Page 2 of 8
Re: Server issues when multiple hosts were down
Posted: Tue May 19, 2015 9:16 am
by vAJ
Honestly, I think NagiosXI has a hidden function that says, "Hey, if you're going to let half of your systems be down for this long, I'm going to go walk the dog. Bye."
Re: Server issues when multiple hosts were down
Posted: Tue May 19, 2015 9:45 am
by jdalrymple
The reason that service checks continue by default when hosts are down is simple - it offers greater flexibility in monitoring. To have the default behavior to immediately stop service checks when a host doesn't respond to a ping is more fixed in nature and quite often improper. Note the screenshot - there are 2.5 useful pieces of information there:
1) The Windows firewall is blocking ICMP (default for Windows)
2) My disks are OK
2.5) That computer is PROBABLY doing its job and I can go back to bed
If the default behavior of service checks on a down host was different there would be a different/smaller number of useful pieces of information there:
1) Something is wrong and I need to wake up and fix it.

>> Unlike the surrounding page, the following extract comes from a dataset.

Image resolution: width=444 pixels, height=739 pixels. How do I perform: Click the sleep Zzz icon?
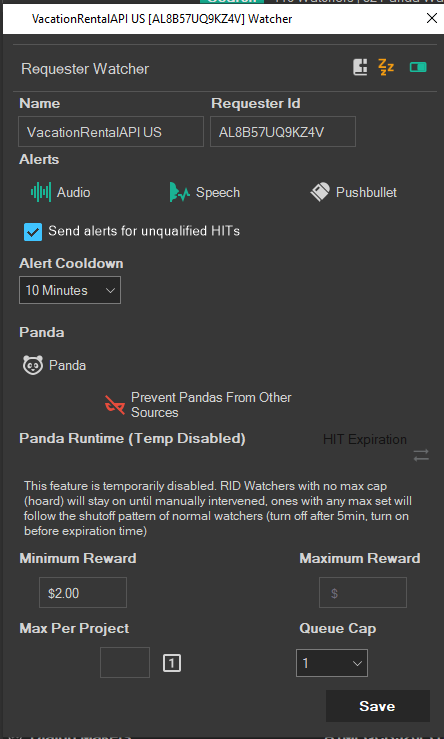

Should the option to change that behavior be there - probably.
Others agree although it's hard for me to say why the developers haven't focused on it yet, maybe it's a massive change? It's no doubt part of the Core code so maybe they're hoping a community member can tackle it while they work on XI stuff?

Re: Server issues when multiple hosts were down
Posted: Tue May 19, 2015 9:49 am
by BanditBBS
jdalrymple,
That's the same argument the other person made(I think Trevor) months back. My reply to that is, if the stuff is setup correctly then the fw isn't going to all of a sudden block, and if it does, then something changed and it needs fixed. So for me, that would never be an issue or a reason to keep monitoring services....just my opinion, but I think quite a few in here agree.
Regardless, still need my other question resolved, so come on Trevor, scan those logs

As for the still monitoring issue/feature....I don't know where to go from here with the conversation....
Re: Server issues when multiple hosts were down
Posted: Tue May 19, 2015 10:04 am
by tmcdonald
BanditBBS wrote:Regardless, still need my other question resolved, so come on Trevor, scan those logs :)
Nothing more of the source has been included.